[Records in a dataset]

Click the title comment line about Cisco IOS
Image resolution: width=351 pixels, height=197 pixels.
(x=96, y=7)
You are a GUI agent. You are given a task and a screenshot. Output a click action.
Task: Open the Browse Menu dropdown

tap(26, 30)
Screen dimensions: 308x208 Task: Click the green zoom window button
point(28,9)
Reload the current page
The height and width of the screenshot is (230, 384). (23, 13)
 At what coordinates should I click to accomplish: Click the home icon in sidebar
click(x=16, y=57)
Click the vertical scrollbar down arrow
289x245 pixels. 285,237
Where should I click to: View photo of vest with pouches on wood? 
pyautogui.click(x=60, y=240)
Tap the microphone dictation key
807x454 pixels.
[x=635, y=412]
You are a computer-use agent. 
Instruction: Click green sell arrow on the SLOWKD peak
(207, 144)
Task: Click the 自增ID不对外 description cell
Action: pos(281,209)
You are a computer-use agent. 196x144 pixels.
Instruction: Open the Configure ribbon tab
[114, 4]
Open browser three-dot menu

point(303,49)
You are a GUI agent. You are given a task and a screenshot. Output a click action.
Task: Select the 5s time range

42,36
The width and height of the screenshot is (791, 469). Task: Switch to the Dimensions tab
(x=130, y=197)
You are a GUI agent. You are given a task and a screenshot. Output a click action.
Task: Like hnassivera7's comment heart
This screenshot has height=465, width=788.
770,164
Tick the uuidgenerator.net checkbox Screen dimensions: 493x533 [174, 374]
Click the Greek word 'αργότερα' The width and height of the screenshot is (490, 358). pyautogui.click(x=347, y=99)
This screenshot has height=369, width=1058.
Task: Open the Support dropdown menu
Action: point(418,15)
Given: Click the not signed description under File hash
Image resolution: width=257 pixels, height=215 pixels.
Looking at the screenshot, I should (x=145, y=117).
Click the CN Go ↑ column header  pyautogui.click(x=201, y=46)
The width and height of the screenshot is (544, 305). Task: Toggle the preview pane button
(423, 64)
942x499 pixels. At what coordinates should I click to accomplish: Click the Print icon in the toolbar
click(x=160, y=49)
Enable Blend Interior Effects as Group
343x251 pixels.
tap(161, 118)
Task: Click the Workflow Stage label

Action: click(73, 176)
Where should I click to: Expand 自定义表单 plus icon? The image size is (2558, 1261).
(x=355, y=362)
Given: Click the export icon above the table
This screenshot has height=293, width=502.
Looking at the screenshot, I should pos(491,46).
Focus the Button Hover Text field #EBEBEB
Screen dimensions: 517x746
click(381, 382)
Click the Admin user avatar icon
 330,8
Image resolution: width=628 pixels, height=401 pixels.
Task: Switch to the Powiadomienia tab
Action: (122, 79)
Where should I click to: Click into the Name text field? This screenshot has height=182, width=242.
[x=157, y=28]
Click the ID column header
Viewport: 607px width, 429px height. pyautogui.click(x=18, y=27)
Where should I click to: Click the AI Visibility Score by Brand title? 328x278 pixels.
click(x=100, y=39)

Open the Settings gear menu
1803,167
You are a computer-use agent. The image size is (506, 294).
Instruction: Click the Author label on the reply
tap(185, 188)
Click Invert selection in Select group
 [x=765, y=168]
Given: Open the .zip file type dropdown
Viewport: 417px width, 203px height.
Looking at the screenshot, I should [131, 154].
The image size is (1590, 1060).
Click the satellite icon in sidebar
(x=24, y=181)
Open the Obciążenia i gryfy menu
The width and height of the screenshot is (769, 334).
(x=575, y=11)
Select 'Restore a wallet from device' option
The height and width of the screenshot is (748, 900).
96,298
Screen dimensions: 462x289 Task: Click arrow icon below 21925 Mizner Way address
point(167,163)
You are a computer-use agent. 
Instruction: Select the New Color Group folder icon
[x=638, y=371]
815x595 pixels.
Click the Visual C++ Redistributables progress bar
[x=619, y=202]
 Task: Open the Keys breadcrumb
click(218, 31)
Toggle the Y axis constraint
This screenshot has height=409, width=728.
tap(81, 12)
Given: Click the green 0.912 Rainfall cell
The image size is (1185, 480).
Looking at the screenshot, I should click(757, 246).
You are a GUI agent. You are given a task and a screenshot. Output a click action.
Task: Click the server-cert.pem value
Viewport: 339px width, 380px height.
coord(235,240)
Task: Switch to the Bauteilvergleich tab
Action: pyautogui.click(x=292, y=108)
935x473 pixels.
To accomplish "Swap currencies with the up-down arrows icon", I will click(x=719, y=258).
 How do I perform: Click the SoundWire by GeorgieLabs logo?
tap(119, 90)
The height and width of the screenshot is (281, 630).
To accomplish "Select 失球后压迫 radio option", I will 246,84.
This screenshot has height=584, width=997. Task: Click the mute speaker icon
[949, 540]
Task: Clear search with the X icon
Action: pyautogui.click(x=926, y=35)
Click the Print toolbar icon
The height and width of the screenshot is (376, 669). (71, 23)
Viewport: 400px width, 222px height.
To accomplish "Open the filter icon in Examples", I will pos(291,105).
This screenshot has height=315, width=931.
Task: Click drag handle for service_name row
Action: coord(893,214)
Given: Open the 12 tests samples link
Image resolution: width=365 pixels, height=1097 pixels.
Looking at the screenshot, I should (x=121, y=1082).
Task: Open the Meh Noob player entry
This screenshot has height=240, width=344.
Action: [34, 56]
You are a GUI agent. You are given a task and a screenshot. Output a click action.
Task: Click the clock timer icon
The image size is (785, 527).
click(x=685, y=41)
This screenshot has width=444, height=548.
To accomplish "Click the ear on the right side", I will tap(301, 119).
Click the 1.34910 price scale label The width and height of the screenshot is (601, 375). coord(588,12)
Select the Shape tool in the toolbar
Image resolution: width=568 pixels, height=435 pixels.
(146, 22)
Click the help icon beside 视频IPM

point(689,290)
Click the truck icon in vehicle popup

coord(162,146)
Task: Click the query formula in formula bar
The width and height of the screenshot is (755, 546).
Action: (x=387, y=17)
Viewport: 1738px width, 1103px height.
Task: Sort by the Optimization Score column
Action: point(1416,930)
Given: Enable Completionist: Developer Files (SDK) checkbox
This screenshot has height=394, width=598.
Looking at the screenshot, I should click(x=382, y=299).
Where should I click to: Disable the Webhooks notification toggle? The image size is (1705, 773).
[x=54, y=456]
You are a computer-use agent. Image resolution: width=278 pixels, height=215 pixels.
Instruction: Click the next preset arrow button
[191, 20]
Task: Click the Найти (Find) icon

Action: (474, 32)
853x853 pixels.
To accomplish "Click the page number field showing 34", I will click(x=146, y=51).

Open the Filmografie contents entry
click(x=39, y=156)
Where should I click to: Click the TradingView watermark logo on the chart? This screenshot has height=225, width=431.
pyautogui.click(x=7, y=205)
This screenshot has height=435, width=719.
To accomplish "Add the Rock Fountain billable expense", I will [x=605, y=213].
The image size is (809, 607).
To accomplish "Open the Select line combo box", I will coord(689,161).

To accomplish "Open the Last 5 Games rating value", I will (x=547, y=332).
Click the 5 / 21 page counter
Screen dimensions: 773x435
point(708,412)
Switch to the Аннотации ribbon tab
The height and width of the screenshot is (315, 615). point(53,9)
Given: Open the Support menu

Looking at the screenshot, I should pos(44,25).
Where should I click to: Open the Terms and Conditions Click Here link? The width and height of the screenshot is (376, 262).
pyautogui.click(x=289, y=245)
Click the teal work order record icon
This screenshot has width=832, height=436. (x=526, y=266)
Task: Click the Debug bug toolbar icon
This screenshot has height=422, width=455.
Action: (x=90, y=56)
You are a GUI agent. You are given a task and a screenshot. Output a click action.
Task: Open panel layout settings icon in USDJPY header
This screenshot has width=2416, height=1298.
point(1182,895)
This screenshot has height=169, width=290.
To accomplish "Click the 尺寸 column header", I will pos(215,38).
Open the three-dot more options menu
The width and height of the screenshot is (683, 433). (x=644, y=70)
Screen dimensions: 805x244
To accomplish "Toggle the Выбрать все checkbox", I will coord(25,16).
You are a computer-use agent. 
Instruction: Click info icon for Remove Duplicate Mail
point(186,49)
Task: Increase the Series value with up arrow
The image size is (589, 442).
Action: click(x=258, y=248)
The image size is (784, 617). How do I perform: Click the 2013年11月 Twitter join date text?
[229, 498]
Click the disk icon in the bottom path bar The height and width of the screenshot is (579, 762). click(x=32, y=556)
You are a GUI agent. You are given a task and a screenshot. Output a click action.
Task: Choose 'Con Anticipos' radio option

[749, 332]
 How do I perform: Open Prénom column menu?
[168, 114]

▶ [STATED TASK]
Duplicate the rows above, starting with the line that contains "Click the 1.34910" and going on through the line that contains "I will coord(689,161).". Reproduce each line in full.

▶ [EXERCISE RESPONSE]
Click the 1.34910 price scale label The width and height of the screenshot is (601, 375). coord(588,12)
Select the Shape tool in the toolbar
Image resolution: width=568 pixels, height=435 pixels.
(146, 22)
Click the help icon beside 视频IPM

point(689,290)
Click the truck icon in vehicle popup

coord(162,146)
Task: Click the query formula in formula bar
The width and height of the screenshot is (755, 546).
Action: (x=387, y=17)
Viewport: 1738px width, 1103px height.
Task: Sort by the Optimization Score column
Action: point(1416,930)
Given: Enable Completionist: Developer Files (SDK) checkbox
This screenshot has height=394, width=598.
Looking at the screenshot, I should click(x=382, y=299).
Where should I click to: Disable the Webhooks notification toggle? The image size is (1705, 773).
[x=54, y=456]
You are a computer-use agent. Image resolution: width=278 pixels, height=215 pixels.
Instruction: Click the next preset arrow button
[191, 20]
Task: Click the Найти (Find) icon

Action: (474, 32)
853x853 pixels.
To accomplish "Click the page number field showing 34", I will click(x=146, y=51).

Open the Filmografie contents entry
click(x=39, y=156)
Where should I click to: Click the TradingView watermark logo on the chart? This screenshot has height=225, width=431.
pyautogui.click(x=7, y=205)
This screenshot has height=435, width=719.
To accomplish "Add the Rock Fountain billable expense", I will [x=605, y=213].
The image size is (809, 607).
To accomplish "Open the Select line combo box", I will coord(689,161).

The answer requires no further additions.